But it was also about the worst thing ever to happen to the hundreds of thousands of Claypool fans, like yours truly, who had grown set in their ways about what to expect from a Primus concert, and, more importantly, who went to see Les Claypool perform to see Les Claypool perform, and not to lose themselves in a THC-assisted arm-waving dreadlock-shaking hippie-dancing stupor that should be reserved for the privacy of one’s bedroom and perhaps the occasional concentration camp. Last year ’round this time, I showed up at a Les Claypool concert and quickly noticed that something was amiss: the audience was much, much different than I remembered, and I was also quickly getting high from second-hand reefer. The hippies had heard something I hadn’t, namely that Trey Anastasio would be making an appearance at this show even though it was a Les Claypool and the Flying Frog Brigade tour, not an Oysterhead tour (they save that kind of crap for Bonnaroo, where white guys with dreadlocks and fat girls in scrunchy skirts and white tank tops are more than welcome). They descended upon the Claypool tour like God’s plague of locusts upon Egypt, their pot smoke and retarded dance moves choking out any possibility of a decent learning experience for the truly devoted bass players in the audience.
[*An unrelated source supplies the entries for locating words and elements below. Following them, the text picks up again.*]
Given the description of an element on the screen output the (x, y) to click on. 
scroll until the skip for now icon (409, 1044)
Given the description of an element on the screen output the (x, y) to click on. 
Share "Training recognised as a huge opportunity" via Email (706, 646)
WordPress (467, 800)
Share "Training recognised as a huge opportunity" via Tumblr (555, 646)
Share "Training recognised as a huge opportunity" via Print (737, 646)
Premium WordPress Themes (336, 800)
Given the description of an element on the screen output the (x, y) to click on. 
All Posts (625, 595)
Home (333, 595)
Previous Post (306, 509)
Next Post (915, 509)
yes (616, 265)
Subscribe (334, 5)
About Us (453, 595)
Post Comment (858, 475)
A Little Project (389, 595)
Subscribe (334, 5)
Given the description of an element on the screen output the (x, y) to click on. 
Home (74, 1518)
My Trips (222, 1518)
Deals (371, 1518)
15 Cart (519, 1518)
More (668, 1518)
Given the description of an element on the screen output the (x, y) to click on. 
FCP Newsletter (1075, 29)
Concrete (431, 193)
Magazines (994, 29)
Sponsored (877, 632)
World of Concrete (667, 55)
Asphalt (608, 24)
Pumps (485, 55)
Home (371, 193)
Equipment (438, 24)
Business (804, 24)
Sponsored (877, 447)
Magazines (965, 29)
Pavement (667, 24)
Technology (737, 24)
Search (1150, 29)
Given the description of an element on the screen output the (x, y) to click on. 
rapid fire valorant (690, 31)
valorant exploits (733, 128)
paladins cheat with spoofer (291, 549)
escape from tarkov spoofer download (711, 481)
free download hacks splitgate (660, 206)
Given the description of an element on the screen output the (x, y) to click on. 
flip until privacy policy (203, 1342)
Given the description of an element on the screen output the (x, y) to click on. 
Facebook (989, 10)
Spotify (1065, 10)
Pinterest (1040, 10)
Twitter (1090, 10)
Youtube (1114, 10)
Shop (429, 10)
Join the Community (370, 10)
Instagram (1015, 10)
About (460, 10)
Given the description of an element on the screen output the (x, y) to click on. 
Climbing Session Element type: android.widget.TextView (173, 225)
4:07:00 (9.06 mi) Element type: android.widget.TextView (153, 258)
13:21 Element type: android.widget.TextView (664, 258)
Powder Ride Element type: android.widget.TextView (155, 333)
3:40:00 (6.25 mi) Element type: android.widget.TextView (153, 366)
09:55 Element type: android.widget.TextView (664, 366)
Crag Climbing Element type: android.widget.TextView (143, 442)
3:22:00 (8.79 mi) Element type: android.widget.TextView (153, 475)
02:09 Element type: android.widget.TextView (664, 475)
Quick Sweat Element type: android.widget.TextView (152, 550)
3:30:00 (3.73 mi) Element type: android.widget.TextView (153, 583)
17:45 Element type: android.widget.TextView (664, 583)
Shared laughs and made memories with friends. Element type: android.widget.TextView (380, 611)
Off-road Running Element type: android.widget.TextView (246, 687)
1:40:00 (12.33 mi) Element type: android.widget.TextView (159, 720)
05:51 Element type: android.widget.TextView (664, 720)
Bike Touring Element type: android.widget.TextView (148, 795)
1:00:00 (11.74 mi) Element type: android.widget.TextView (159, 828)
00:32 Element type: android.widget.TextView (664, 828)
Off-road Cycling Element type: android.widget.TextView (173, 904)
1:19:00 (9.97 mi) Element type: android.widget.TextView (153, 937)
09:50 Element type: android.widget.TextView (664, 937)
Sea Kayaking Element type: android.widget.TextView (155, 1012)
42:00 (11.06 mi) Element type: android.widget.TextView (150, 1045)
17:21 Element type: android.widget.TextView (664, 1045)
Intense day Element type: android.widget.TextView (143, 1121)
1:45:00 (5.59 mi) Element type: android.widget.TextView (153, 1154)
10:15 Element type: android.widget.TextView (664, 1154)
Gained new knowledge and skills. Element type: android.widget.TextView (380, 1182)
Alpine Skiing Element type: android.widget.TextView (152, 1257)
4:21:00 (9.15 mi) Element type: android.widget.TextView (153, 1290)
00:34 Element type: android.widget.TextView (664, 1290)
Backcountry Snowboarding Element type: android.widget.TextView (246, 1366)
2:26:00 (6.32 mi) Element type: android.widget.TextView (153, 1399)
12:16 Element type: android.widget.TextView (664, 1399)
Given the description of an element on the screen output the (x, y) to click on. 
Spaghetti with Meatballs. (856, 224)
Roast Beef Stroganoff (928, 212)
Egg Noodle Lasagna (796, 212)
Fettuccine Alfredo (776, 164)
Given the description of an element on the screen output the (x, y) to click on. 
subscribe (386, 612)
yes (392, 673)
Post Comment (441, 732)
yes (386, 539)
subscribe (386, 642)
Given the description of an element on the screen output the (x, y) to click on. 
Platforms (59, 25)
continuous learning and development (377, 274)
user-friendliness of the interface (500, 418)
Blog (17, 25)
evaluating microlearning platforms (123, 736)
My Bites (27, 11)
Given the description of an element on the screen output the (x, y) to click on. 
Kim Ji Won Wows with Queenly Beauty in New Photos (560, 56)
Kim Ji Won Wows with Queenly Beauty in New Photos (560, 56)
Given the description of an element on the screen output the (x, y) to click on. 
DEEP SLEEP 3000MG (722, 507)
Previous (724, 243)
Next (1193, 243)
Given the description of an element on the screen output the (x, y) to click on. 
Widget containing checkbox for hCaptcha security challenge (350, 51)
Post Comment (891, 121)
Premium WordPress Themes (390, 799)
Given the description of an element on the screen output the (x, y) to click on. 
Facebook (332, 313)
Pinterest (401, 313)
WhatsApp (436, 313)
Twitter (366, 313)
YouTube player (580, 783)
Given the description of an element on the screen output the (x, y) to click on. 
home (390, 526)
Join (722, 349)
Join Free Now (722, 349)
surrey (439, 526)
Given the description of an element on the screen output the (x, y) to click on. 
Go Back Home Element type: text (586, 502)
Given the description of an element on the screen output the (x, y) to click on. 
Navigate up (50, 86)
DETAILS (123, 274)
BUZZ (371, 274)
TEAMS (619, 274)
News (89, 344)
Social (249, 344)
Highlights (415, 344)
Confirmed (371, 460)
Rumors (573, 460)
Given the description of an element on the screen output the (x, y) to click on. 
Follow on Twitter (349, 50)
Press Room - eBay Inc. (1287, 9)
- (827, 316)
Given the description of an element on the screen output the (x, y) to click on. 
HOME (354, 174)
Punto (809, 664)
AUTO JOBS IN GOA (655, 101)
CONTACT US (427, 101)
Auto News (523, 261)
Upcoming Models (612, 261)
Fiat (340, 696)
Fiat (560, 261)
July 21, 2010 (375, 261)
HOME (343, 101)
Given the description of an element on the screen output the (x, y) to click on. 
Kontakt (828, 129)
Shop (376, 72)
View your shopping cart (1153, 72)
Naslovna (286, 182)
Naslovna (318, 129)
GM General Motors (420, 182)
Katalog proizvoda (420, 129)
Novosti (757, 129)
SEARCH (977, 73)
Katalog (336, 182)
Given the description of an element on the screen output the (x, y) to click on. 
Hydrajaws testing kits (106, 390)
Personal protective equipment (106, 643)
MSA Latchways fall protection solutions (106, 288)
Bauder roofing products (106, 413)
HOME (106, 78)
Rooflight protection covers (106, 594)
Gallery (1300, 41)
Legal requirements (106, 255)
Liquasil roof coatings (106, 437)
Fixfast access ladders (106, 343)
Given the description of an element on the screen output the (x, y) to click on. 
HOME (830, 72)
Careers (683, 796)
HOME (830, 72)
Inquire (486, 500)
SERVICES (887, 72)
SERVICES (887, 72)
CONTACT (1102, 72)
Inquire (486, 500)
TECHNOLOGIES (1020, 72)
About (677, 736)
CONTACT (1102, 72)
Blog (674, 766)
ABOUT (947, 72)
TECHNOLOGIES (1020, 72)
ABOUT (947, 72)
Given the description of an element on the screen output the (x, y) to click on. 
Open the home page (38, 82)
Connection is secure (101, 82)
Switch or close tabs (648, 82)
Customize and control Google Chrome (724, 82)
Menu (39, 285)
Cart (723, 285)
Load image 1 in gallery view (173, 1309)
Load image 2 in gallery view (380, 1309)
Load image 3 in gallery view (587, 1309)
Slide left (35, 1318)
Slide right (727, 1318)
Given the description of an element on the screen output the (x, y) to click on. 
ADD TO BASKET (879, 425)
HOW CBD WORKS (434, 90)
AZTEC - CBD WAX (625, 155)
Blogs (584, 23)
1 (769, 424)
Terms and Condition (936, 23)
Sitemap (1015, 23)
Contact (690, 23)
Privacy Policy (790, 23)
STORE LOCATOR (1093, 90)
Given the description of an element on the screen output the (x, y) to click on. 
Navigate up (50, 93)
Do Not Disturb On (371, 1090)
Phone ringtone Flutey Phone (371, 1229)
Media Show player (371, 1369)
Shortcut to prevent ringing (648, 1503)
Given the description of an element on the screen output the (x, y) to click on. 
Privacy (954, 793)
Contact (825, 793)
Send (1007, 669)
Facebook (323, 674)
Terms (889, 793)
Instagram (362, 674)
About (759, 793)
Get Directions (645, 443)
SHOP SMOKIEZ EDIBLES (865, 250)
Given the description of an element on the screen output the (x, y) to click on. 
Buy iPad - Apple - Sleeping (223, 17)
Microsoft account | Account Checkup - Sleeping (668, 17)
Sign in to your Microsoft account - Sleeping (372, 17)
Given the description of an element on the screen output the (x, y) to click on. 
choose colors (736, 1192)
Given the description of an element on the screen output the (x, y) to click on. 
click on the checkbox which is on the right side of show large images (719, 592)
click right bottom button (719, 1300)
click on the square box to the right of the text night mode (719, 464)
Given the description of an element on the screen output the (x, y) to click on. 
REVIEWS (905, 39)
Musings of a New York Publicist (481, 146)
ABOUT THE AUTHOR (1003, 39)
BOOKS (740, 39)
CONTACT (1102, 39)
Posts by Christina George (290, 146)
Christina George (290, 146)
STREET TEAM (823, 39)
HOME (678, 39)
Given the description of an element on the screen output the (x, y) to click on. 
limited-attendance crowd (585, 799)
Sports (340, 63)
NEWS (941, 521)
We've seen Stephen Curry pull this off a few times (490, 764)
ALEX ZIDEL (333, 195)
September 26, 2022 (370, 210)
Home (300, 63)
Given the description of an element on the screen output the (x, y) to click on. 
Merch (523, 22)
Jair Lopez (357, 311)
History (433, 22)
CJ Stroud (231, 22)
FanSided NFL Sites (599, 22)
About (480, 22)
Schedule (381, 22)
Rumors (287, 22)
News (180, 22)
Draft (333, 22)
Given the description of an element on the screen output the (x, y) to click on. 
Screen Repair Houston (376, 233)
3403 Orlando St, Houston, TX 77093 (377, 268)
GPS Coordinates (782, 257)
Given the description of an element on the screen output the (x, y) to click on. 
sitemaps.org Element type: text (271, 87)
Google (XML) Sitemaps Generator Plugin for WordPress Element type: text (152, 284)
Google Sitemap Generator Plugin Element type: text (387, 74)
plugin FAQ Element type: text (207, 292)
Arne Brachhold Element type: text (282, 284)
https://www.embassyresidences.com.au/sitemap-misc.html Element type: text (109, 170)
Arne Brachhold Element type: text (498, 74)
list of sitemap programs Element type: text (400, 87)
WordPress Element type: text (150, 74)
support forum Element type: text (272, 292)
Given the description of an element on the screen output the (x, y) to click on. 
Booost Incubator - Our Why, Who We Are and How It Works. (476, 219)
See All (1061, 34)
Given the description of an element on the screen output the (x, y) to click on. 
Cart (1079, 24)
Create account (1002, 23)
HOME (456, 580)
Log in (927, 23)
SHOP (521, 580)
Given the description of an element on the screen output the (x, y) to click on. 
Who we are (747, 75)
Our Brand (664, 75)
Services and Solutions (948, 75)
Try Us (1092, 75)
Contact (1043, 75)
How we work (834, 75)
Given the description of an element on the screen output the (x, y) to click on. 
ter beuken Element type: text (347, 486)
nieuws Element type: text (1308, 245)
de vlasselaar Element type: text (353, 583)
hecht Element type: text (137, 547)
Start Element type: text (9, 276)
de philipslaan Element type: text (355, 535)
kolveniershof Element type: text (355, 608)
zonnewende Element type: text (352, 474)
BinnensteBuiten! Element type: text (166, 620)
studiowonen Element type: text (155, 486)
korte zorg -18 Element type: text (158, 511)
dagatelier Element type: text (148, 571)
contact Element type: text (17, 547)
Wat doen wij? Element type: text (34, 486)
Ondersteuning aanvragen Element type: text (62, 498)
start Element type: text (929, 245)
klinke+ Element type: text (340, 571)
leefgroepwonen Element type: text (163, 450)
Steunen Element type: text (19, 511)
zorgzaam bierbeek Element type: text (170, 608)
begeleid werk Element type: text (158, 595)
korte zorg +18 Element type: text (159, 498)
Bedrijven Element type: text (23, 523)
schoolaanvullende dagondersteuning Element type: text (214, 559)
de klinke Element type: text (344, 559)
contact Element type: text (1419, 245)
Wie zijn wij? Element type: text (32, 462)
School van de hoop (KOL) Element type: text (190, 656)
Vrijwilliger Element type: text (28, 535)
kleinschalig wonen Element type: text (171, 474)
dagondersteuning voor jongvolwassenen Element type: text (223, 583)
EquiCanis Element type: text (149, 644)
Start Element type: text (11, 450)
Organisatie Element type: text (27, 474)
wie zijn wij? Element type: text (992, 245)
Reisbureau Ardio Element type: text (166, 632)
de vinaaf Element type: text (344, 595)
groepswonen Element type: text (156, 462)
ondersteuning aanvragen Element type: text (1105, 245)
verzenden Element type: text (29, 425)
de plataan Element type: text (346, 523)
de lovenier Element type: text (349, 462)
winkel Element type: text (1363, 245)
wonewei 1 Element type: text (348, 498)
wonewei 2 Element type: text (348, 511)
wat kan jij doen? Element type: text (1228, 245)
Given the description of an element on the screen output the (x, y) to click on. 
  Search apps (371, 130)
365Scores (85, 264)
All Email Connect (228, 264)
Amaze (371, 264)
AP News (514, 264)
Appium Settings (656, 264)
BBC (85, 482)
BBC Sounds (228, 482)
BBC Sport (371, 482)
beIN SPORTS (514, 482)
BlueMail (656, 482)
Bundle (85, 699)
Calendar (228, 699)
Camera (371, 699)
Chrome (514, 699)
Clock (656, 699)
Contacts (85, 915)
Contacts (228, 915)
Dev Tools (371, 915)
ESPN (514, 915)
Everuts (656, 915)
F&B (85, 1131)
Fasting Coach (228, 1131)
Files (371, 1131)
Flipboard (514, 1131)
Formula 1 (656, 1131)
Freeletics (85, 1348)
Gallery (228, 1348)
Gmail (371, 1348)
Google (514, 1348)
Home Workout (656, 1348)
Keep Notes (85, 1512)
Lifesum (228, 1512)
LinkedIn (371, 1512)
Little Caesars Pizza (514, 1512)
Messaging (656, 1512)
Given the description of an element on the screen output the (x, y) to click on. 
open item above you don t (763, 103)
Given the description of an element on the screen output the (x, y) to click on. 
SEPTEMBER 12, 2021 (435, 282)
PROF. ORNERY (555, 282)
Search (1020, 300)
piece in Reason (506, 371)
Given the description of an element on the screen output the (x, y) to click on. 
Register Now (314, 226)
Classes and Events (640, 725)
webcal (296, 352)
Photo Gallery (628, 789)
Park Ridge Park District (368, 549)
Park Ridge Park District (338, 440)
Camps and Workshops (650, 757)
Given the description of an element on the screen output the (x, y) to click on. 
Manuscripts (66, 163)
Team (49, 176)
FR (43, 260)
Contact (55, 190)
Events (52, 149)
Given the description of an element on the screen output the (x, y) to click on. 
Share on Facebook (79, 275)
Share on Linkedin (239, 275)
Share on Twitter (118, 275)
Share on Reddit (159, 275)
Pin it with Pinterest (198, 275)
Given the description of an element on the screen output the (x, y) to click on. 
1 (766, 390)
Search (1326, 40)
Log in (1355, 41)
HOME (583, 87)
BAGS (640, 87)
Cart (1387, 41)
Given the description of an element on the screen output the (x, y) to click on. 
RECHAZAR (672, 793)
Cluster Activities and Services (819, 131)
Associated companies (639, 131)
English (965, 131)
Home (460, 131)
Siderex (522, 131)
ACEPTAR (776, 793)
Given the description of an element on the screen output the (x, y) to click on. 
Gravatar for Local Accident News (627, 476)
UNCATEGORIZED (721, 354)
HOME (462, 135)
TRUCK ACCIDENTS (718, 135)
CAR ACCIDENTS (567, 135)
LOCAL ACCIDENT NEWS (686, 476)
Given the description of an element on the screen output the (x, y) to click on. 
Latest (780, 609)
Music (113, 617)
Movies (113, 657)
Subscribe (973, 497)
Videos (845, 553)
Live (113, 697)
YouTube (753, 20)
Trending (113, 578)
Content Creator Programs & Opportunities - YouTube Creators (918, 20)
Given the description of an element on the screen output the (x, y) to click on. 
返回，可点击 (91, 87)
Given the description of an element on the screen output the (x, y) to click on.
Truly, though, the more appropriate biblical analogy is that I am like a Canaanite under the onslaught of an exodus of Israelites, and my land is no longer my own, because last night the same herbitosis crew showed up at Variety Playhouse for this year’s concert. Freed from the Pharoah of Phish, thousands upon thousands of dirty stinking hippies have nothing better to do than show up at Les Claypool shows in the hopes of seeing some evidence of their messiah, and in the meantime polluting an otherwise awe-inspiring show with their clouds of herb and misplaced, Poisson-distributed shouts of “Primus sucks!” because they heard that’s what you’re supposed to say. Oh, right, and the fat hanging over scrunchy skirts. (And that goes for the dreadlocked dudes, too.)
What I really want to understand (no, not really, I’d much rather beat it out of the realm of contemplation with a tire iron) is why the entire non-smoking facility is soaked to the gills with reefer madness while the law-abiding tobacco addicts abide by the requirements that they retire to the Smokers’ Alley out the side door. Breaking one law ain’t enough for Dirty Stinking Hippies, they gotta go for the twofer? Honestly.
I wonder if I’ll have to report this concert on my next SF86 under Drug History. Dirty stinking hippies.



July 12th, 2006 at 8:00 pm
I was a stagehand in New Orleans when Oysterhead decided to play its first gig during that year’s Jazzfest. I was psyched ’cause of the Primus/Police connection.
And then they started playing. Sucked. Any hope of being impressed faded as they kept playing. I did get hit on by a hippy-chick trying to get back-stage. A dirty hippy chick, yucka. Oh-well. Thank good for other good bands.
July 14th, 2006 at 5:53 pm
Yeah, the Oysterhead album is one of those things I own simply because I *have* to as a fanatic. Not that Primus or the Flying Frog Brigade are all that pleasant on the ears, but to bass playing devotees they’re still small miracles. A few of the songs from Oysterhead are worth trying to play — but a lot of the time it’s clear that Trey just skewed the whole project into wandering Phishdom.